[[ DATA EXTRACTS open ]]

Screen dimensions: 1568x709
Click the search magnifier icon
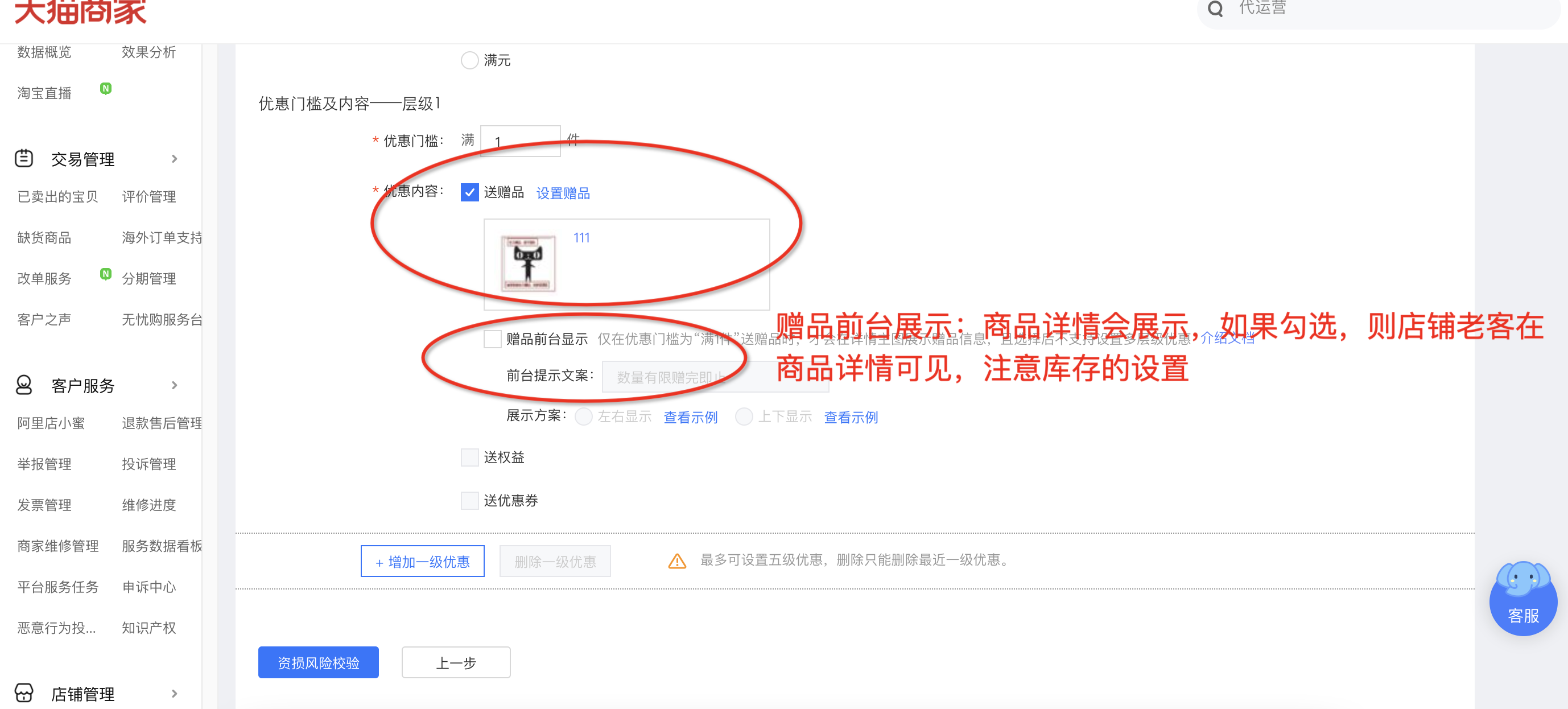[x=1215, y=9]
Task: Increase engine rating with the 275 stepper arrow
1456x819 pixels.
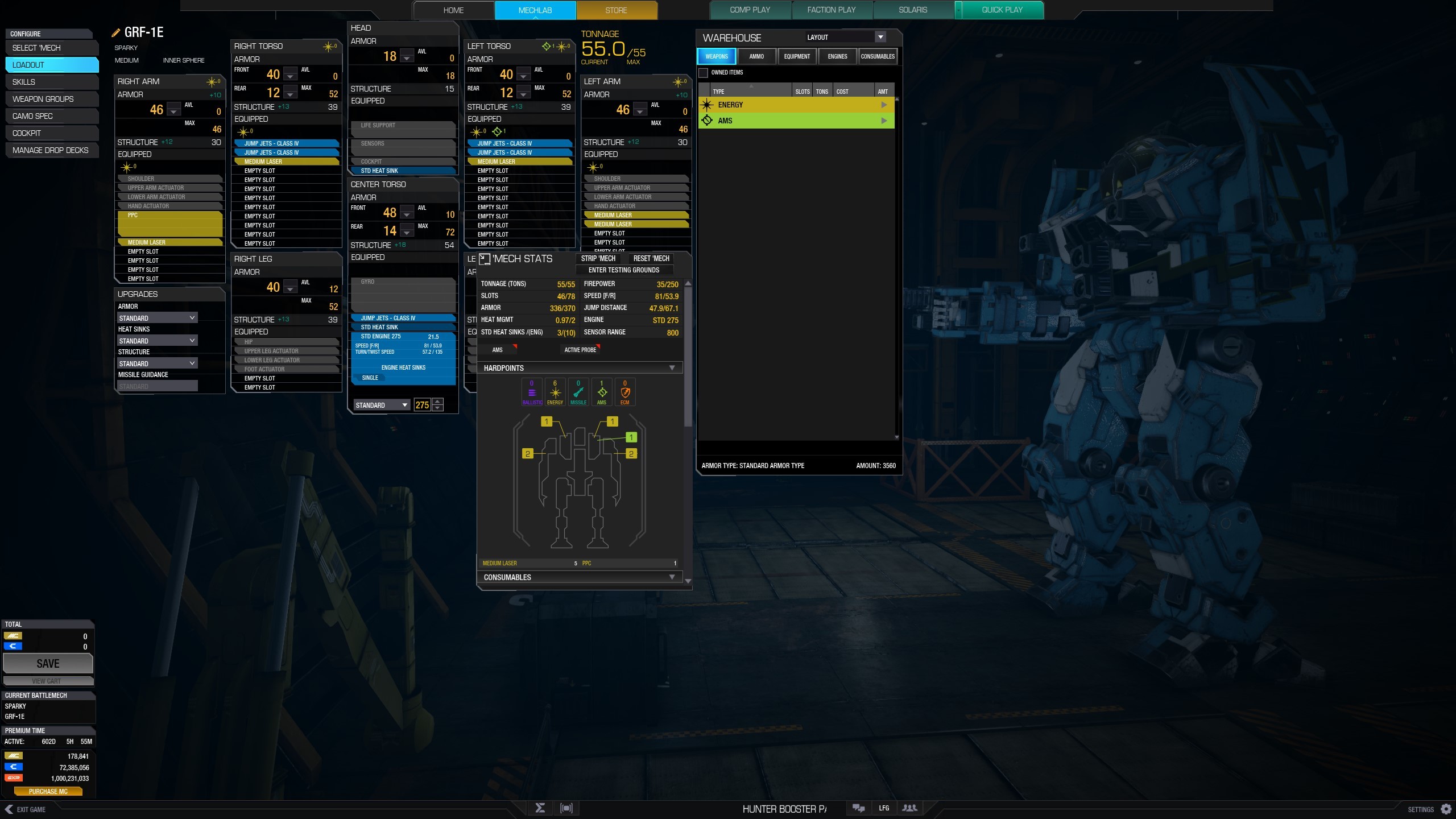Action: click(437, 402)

[[ DATA EXTRACTS closed ]]

• [WORK INSTRUCTION]
Retype the whole listing exactly. Do not include the pictures.

• [WRITTEN ANSWER]
Screen dimensions: 1568x709
Click the search magnifier icon
[x=1215, y=9]
Task: Increase engine rating with the 275 stepper arrow
1456x819 pixels.
Action: click(437, 402)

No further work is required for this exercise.